Yesterday, LeadingCompany published the findings of our investigation into how many MBAs appear on the resumes of ASX100 chiefs.
The answer is 20, in case you missed it. Just one in five of the heads of our largest ASX-listed companies holds a Masters of Business Administration Degree, the world’s premier business qualification. In America, this figure is a good deal higher: 35% of Fortune500 companies are headed by the holder of an MBA.
The low figure is alarming, especially when considered in light of the findings of government reports such as Management Matters, which found Australian managers lack soft leadership skills.
But the dearth of MBAs in our top corporate ranks may just be about timing, says Pete Manasantivongs, the director of the full-time MBA program at Melbourne Business School.
“It’s understandable given the MBA is a relatively new degree in Australia,” he tells LeadingCompany.
The first Australian MBA was offered by the Melbourne Business School in 1964. It was first offered at Harvard University in the first decade of the 20th century, meaning Australia is 50 years behind America in embracing the MBA.
For the better part of the 20th century, the MBA had free reign in much of the world as the only widely-recognised post-graduate business degree. That wasn’t the case here.
Australian universities had post-graduate business qualifications that tended to be more targeted, and less focused on general management. Here, degrees such as the Masters of Commerce and the Masters of Finance have been around for much of the 20th century. In places like the United States, they are only now becoming more mainstream.
We can see a smattering of this among the ASX100. Sydney Airport’s CEO, Kerrie Mather, for example, holds a Masters of Commerce in Marketing.
This is what you’d expect for a cohort of CEOs who finished their university studies before the MBA became very popular in Australia. Mather is 52, which is the average age of the ASX50 CEO, according to a recent Suncorp survey.
The MBA is largely a young professional’s degree. “At Melbourne Business School, in our full-time program, the average age is 28 years old with five years of work experience,” Manasantivongs says.
“In our part-time program it goes up to 30 years average with seven years’ experience, while the executive MBA tends to have those in their mid-30s to mid-40s.

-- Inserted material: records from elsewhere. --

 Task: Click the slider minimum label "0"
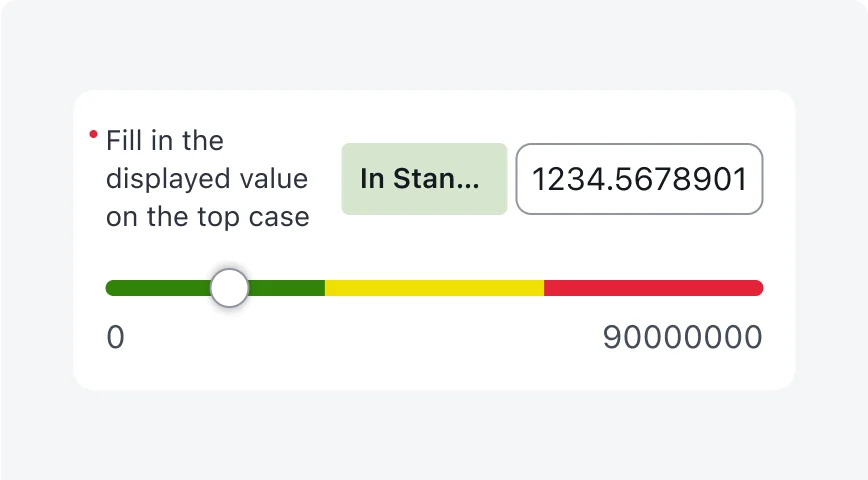(116, 338)
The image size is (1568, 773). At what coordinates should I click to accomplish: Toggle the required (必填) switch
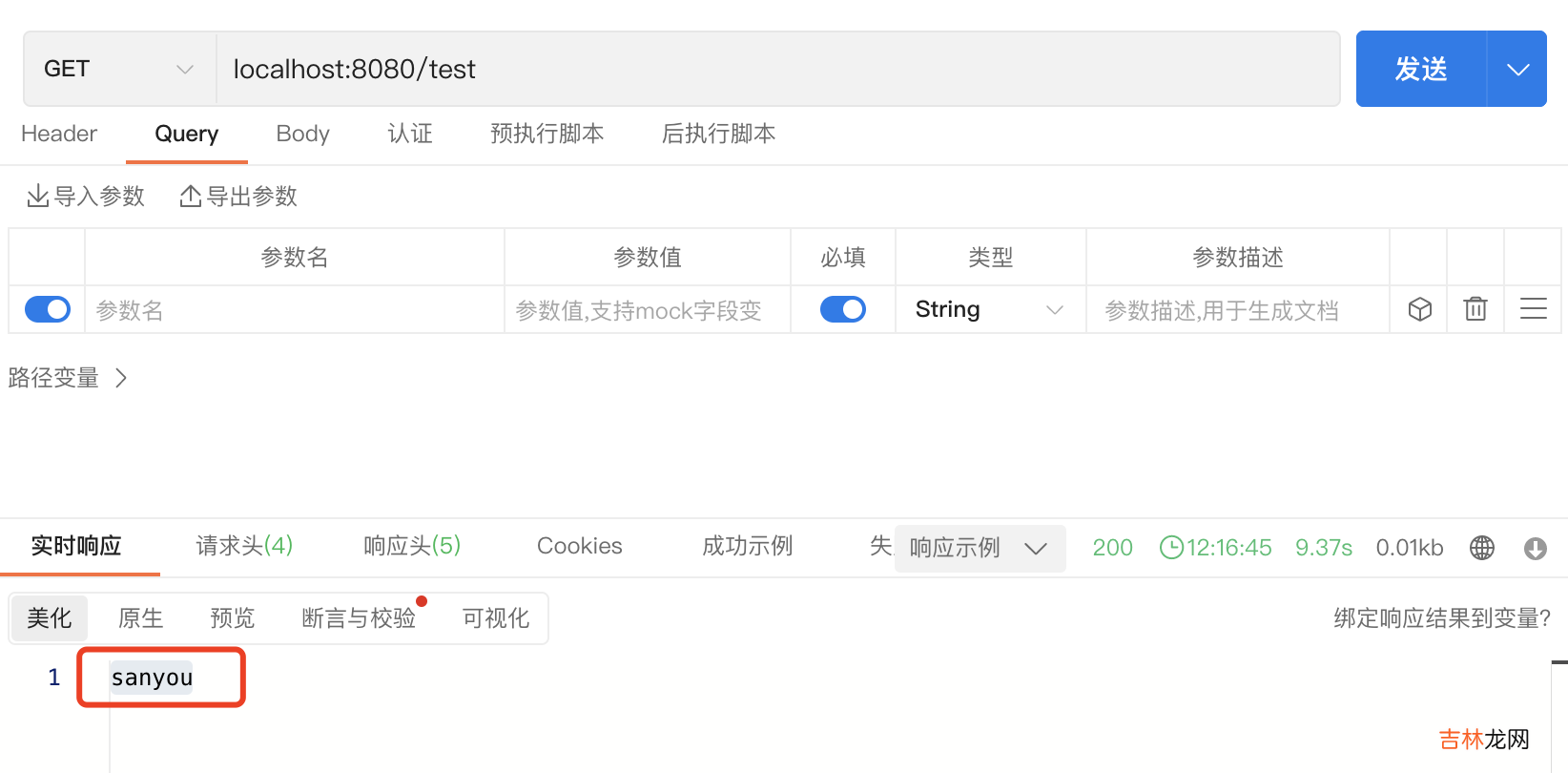coord(843,309)
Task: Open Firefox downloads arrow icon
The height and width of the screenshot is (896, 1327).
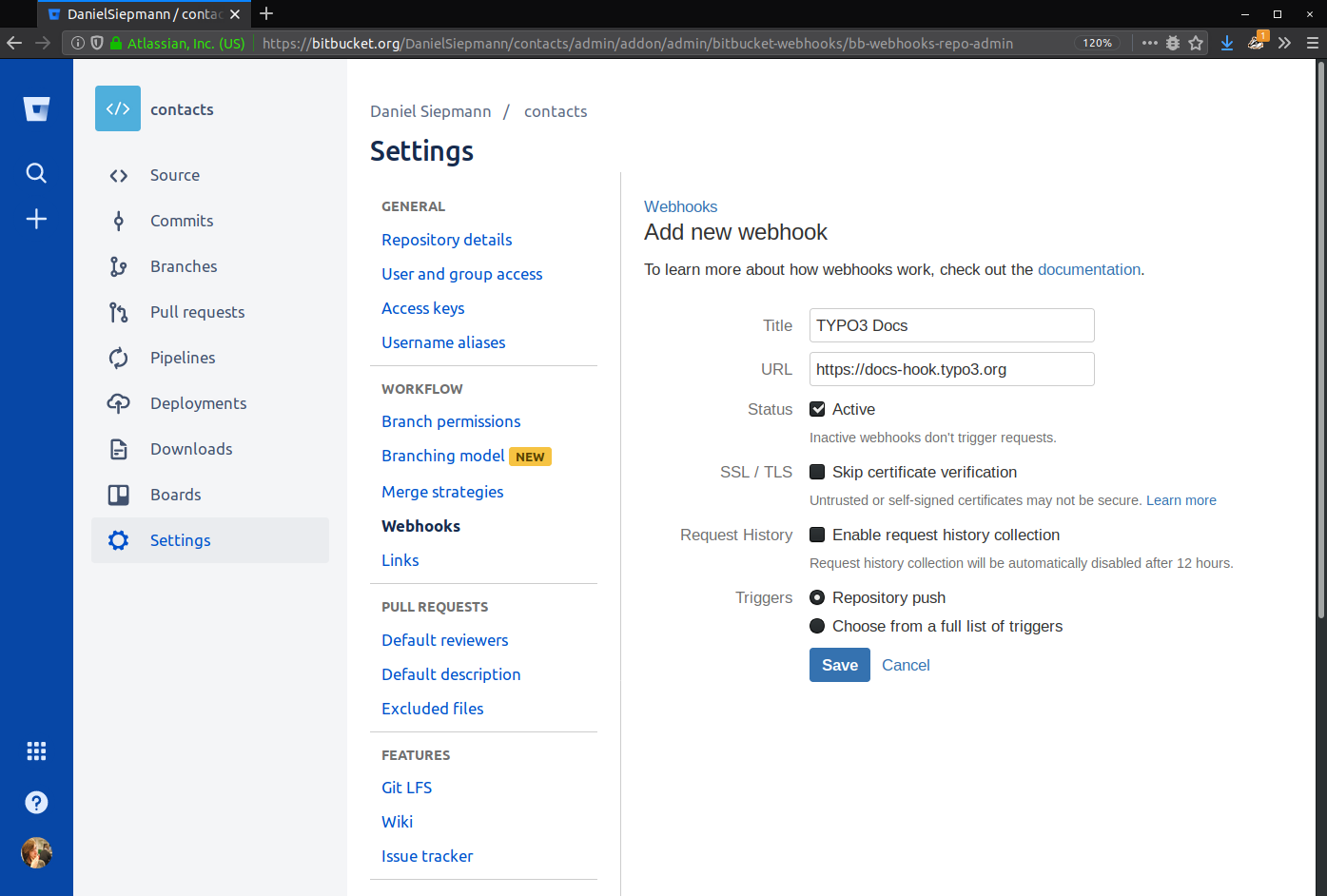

In America, most leading MBA schools have an average age of 26.
This makes sense when you consider why people take up MBAs: it is an aspirational degree. “Many people who aspire to be business leaders, they’ll work for a while in an area that matches their undergraduate study,” Mansantivongs says.
“They’ll then realise they want to be a general manager, and to do that they need a set of ‘tools’ and an exposure to how things are done in other industries. That’s what an MBA gives you.”
Because the MBA has been around for longer overseas, it is more commonly held by overseas-born leaders: of the 20 CEOs with an MBA, 10 were born overseas, our research found.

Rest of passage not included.